インク出は最小限に絞り、使い続けるうちに筆記面ができて、そのポイントで書くとインクがたくさん出て気持ち良く書くことができるような調整が好きです。
そうすると使い込んで良くしていくような楽しみもありますし、ルーペで見たペンポイントの姿が美しいからです。
でもこれは私の好みであって、この調整をすると我慢して使わないといけない期間は2,3年あるし、万年筆を初めて使う人はこのままでいいのだろうかと不安になるのかもしれません。
店でペン先調整を依頼されてそのペンをこのような自分好みにすることはまずありません。
なるべくお客様の意向に沿ったものにしたいと思っていますが、ペン先調整を仕事にしているから、それは当たり前なのかもしれません。
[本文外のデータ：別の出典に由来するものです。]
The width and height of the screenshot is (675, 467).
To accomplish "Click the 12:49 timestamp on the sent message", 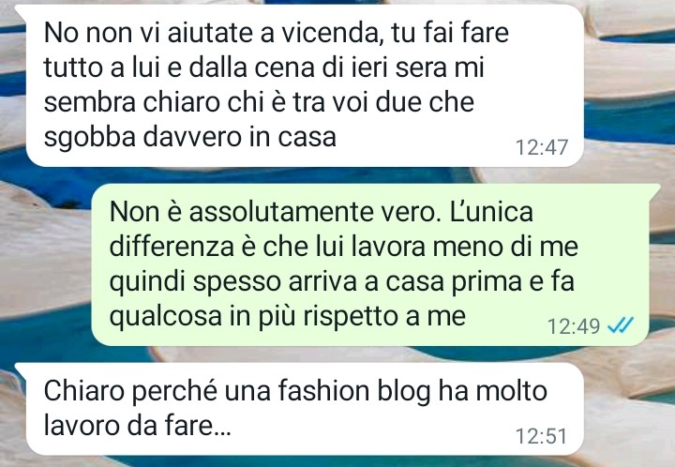I will [x=574, y=326].
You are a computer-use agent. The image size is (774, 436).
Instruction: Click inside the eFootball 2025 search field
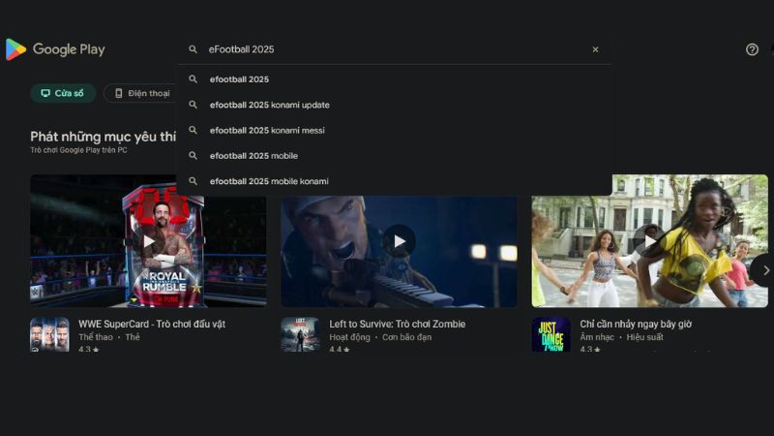pyautogui.click(x=387, y=49)
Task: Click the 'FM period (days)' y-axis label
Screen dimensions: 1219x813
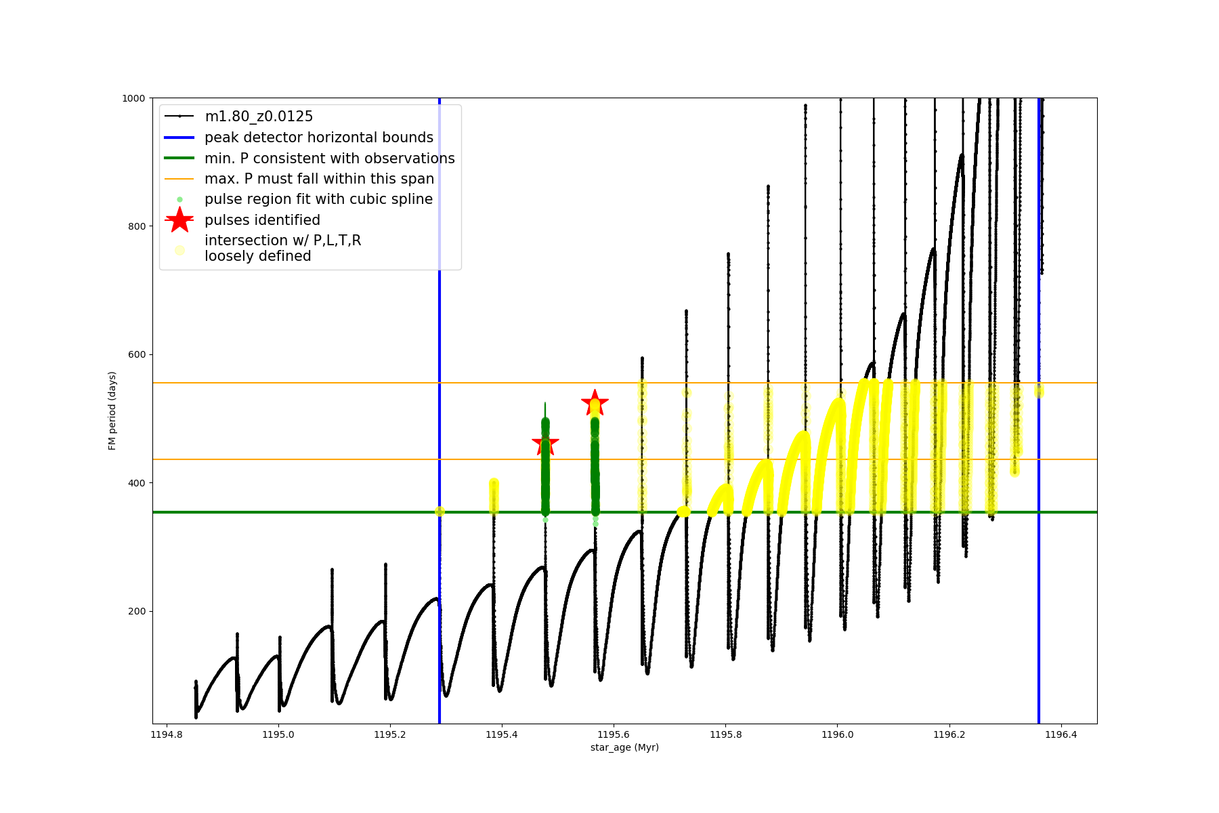Action: [x=112, y=411]

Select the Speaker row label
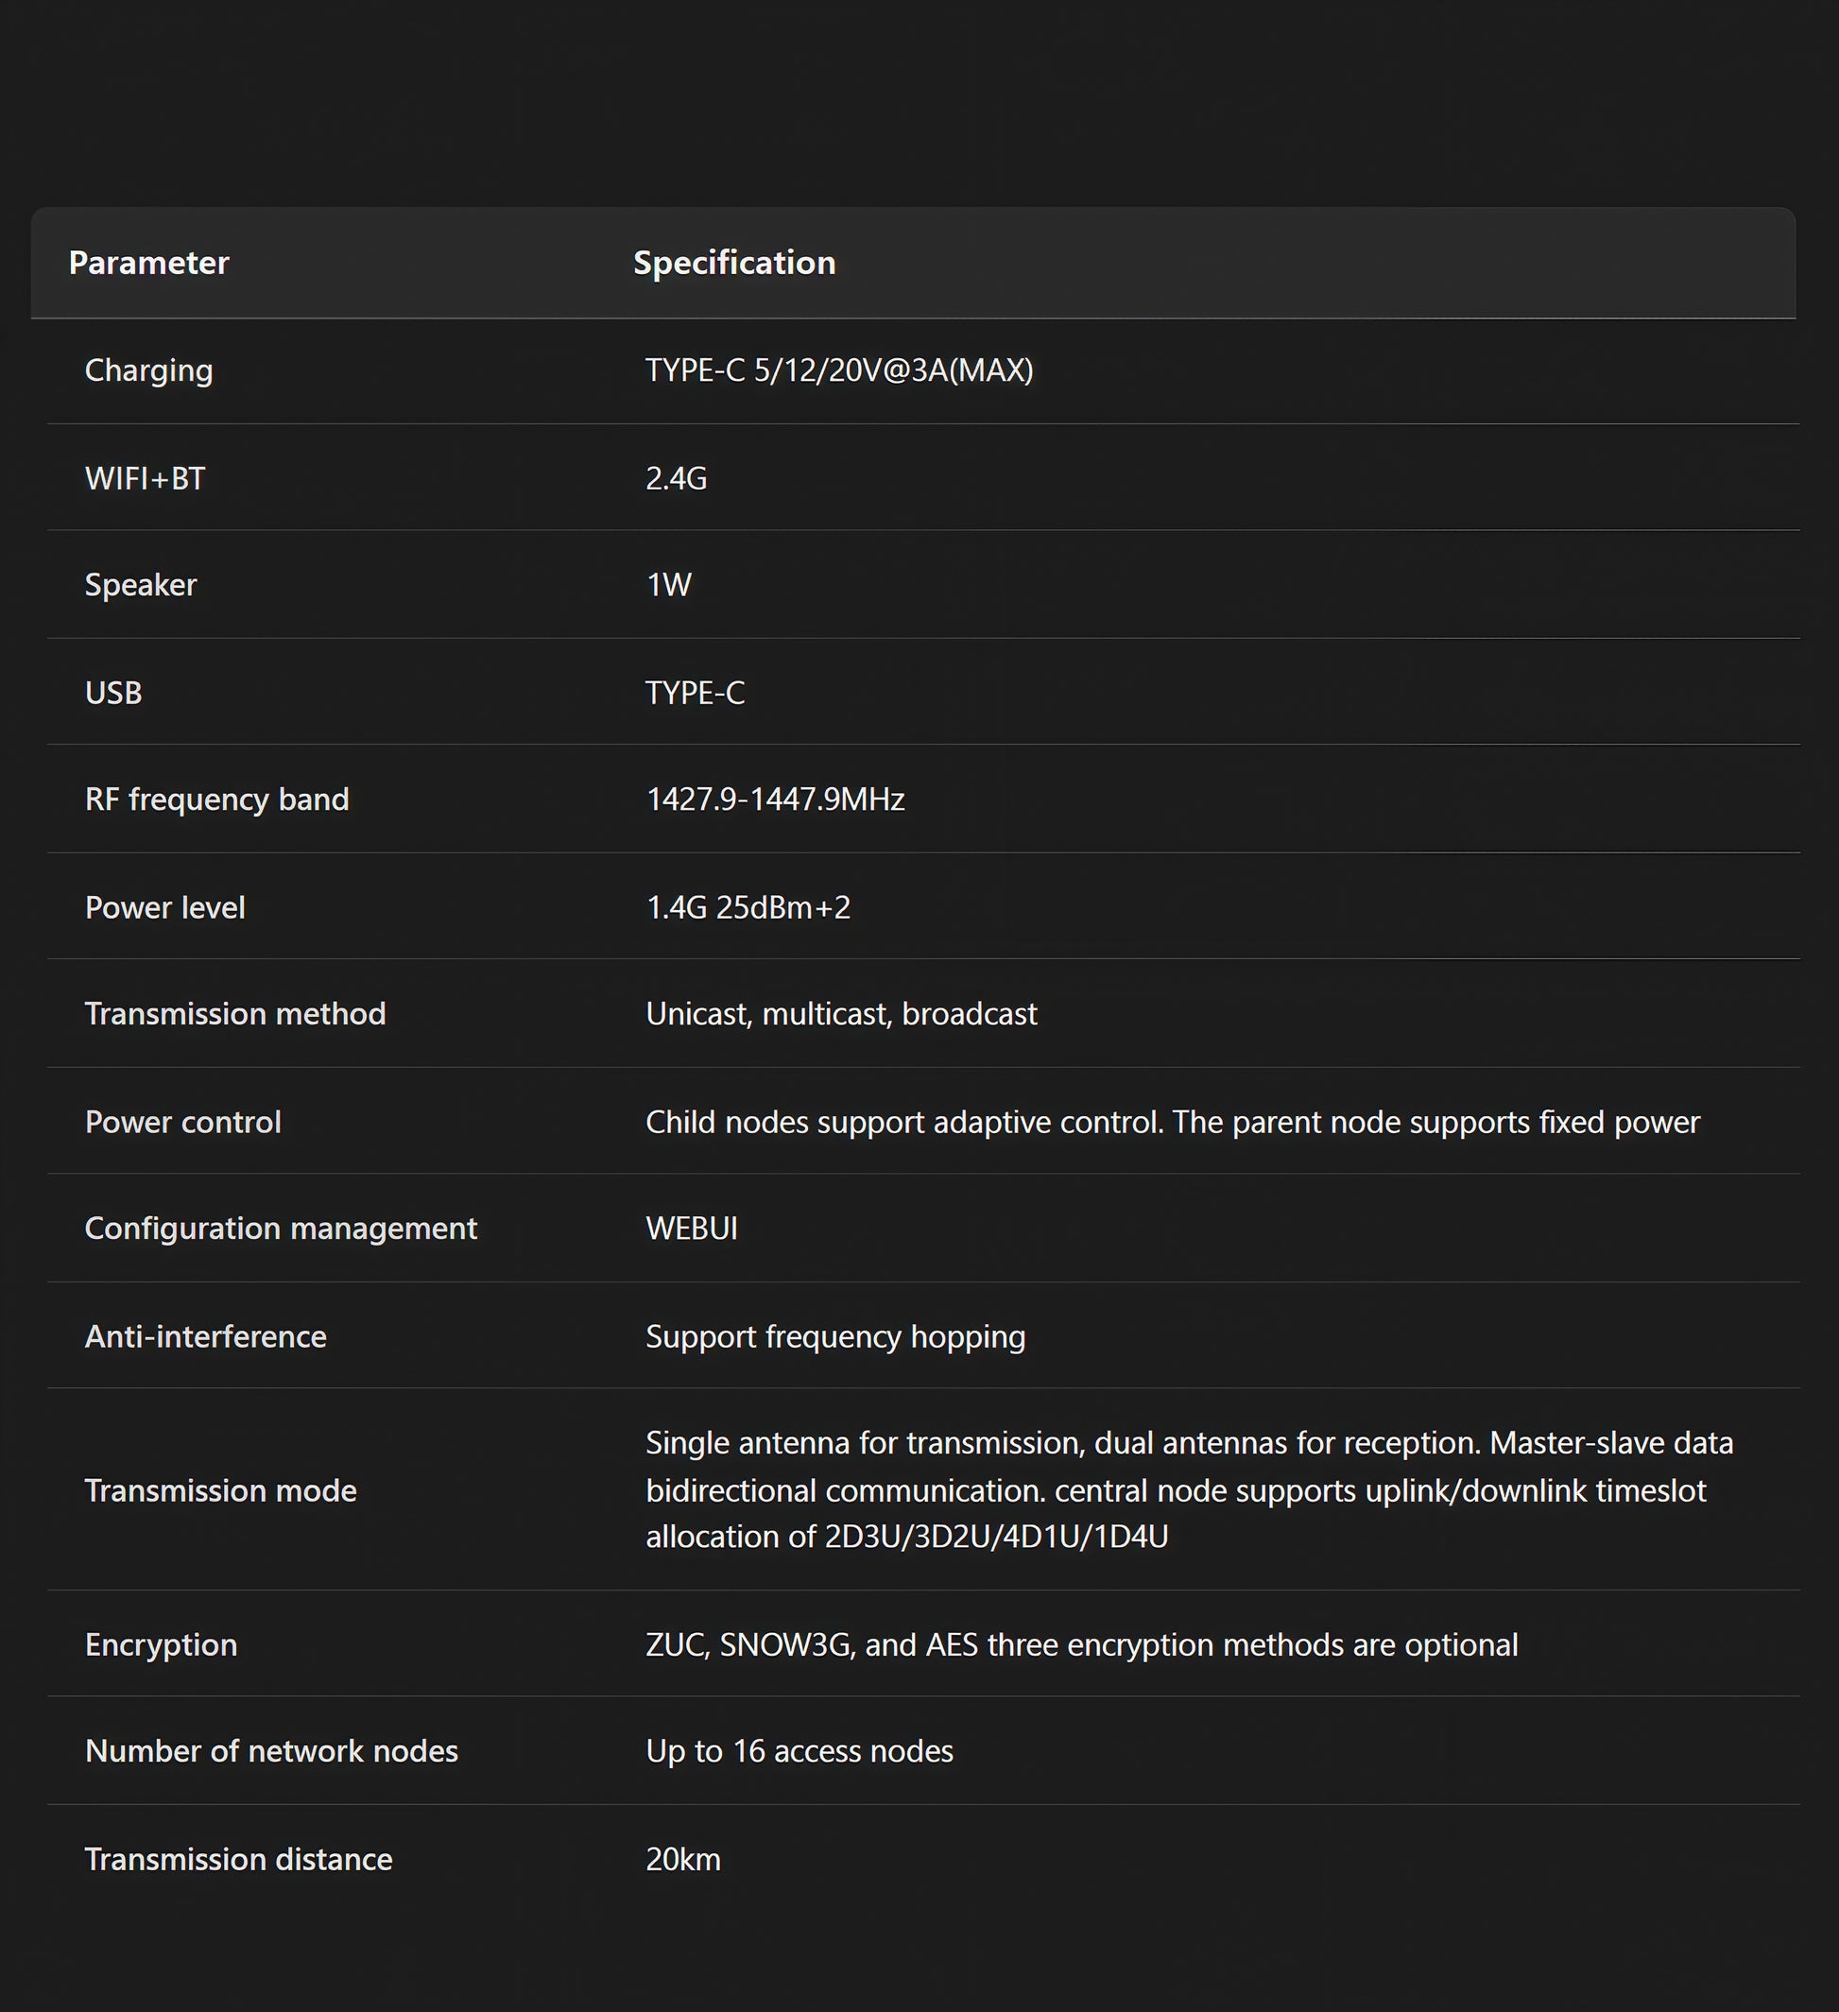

書きにくいペンを書きやすくする、何かご希望があって、そのペンをその理想に近付けるようにしたいといつも思っていますが、そのご意向がそのペンを悪くしてしまうようなものでしたら申し訳ない気持ちで忠告するようにしますし、違う形でそのご意向を実現できるように代案を出すようにしています。
ペン先調整代を払ってよかったと思ってもらえるようにしたいといつも思っています。
私が若い頃のペン先調整をする各メーカーから派遣されてきた人たちは皆職人然としていて、一部の人の間で「~先生」と呼ばれていました。
その仕事はお客様の万年筆の問題解決もしながら、自分の世界観を万年筆に表現するような感じだという印象を持っていました。
そういう調整人(一般的にはペンドクター)の姿をお客様方が求めていたのだと思いますが、明らかに時代は変わり、その役割も変わってきていると思っています。
万年筆の良いところは、紙にペン先を置くだけでインクが出て、筆圧を書けずに書くことができる気持ち良い書き味と、ある程度の制約はあるけれど、自分の好み(書き癖、ペン先の硬さ、インク出の多少など)に合わせることができるというところです。
ペン先調整人は、その万年筆がどんな状態にあるのか、お客様がその万年筆の何を問題だと思っているのか、どのようにしたいと思っているのか、どのように使うのか、どんなものが好みなのか、どんな書き方をするのか察知して、最小限の加工でそれを実現し、合わせなければいけない。
そうするには正しい形を知っておく知識や見識が必要だし、闇雲に削らない理性のようなものとか、自分を出さない慎ましさのようなものも必要で、それはペン先調整に向かった時だけでなく、普段の心の持ち方から心掛ける必要があると思っています。
ペン先調整は、その万年筆をより良い状態にするという、万年筆販売員の持っておくべきスキルで、私たちは商売人であって、職人でも、先生でもない。
そこを勘違いせずに、自分たちの役割を理解しておくこと、ペン先調整が独り歩きしないことがこれからの万年筆販売におけるペン先調整のあり方のポイントのような気がしています。